Overview

Optimal Peripheral Nerve Block After Minimally Invasive Colon Surgery

Status:
Recruiting

Trial end date:
2022-09-30

Target enrollment:
0

Participant gender:
All

Summary

The purpose of the trial is to identify the "most simple non-inferior of three different methods", placebo, laparoscopic assisted transverse abdominal plane block (L-TAP) and ultrasound guided TAP block (US-TAP), using postoperative opioid consumption as a measure of efficacy in patients undergoing elective minimally invasive colon surgery in an ERAS setting. Postoperative pain scores and length of stay (LOS) will also be measured.
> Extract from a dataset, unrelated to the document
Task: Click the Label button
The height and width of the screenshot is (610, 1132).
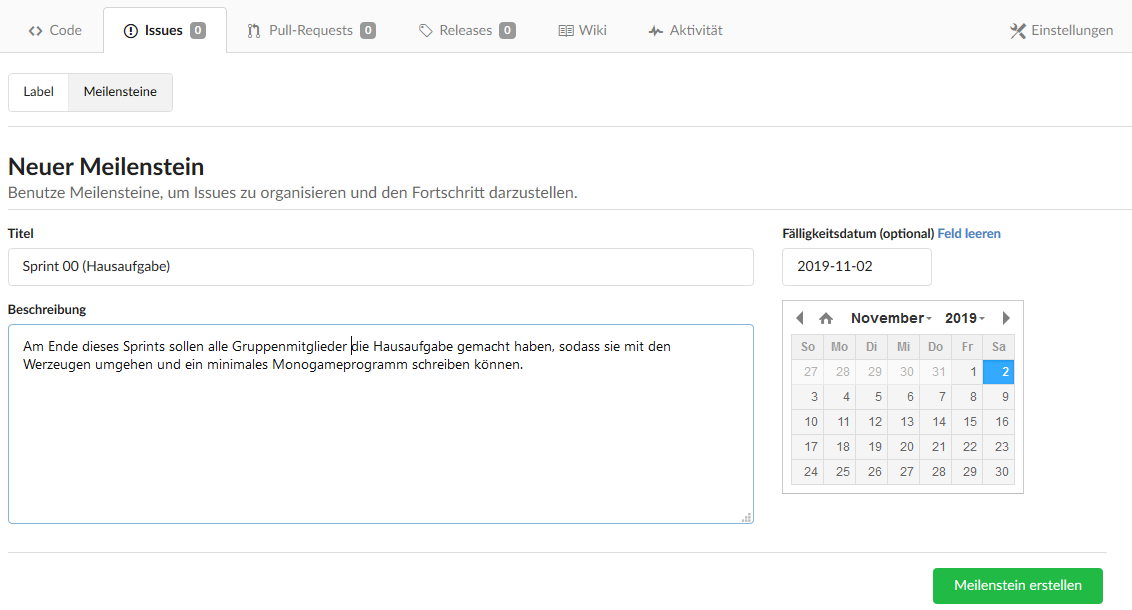Action: 39,92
The simplicity of the three methods is ranked as: 1) placebo, 2) L-TAP and 3) US-TAP.

Phase:

Phase 4

Accepts Healthy Volunteers?

Details

Lead Sponsor:

Claus Anders Bertelsen, PhD, MD
Nordsjaellands Hospital

Treatments:

Ropivacaine

Criteria

Inclusion Criteria:

- Patients planned to receive curative elective minimally invasive colon surgery for
colon cancer or adenoma without a planned ostomy. Colon cancer or adenoma is defined
by a distance of more than 15 cm from the anal verge to the distal limitation of the
tumour or adenoma as measured by rigid sigmoidoscope. The following procedural codes
are included:

- Laparoscopic ileocecal resection

- Laparoscopic right hemicolectomy

- Other laparoscopic resection of both small and large bowel

- Laparoscopic resection of transverse colon

- Laparoscopic left hemicolectomy

- Laparoscopic resection of sigmoid colon

- Other laparoscopic colon resection

- Having given informed written consent.

Exclusion Criteria:

- Known allergy to local analgesics

- Known liver failure Class C according to the Child-Pugh Score

- Body weight of less than 40 kg

- History of being a chronic pain patient (weekly intake WHO step II or step III or
adjuvant step I analgesic)

- Presence of concomitant painful conditions other than low back pain that could
confound the subject's trial assessments or self-evaluation of the index pain, e.g.,
syndromes with widespread pain such as fibromyalgia

- Predictably non-compliant due to language barrier or psychiatric disease

- Patients rescheduled for open surgery, before the intervention has been administered

- Patients where the indication for surgery changes before the intervention has been
administered

- Patients with known inflammatory bowel disease

- Patients who have previously undergone open major abdominal surgery defined by prior
intraabdominal surgery with a midline or upper abdominal incision of more than 8 cm

- Incisional hernia

- Patients with a history of abdominal wall surgery including resection of the external
oblique muscles, the internal oblique muscles, the transversus abdominis muscles, the
rectus abdominis muscles or their fascial components

- Pregnancy (patients are screened using urine human chorionic gonadotropin upon
admission if female and not postmenopausal).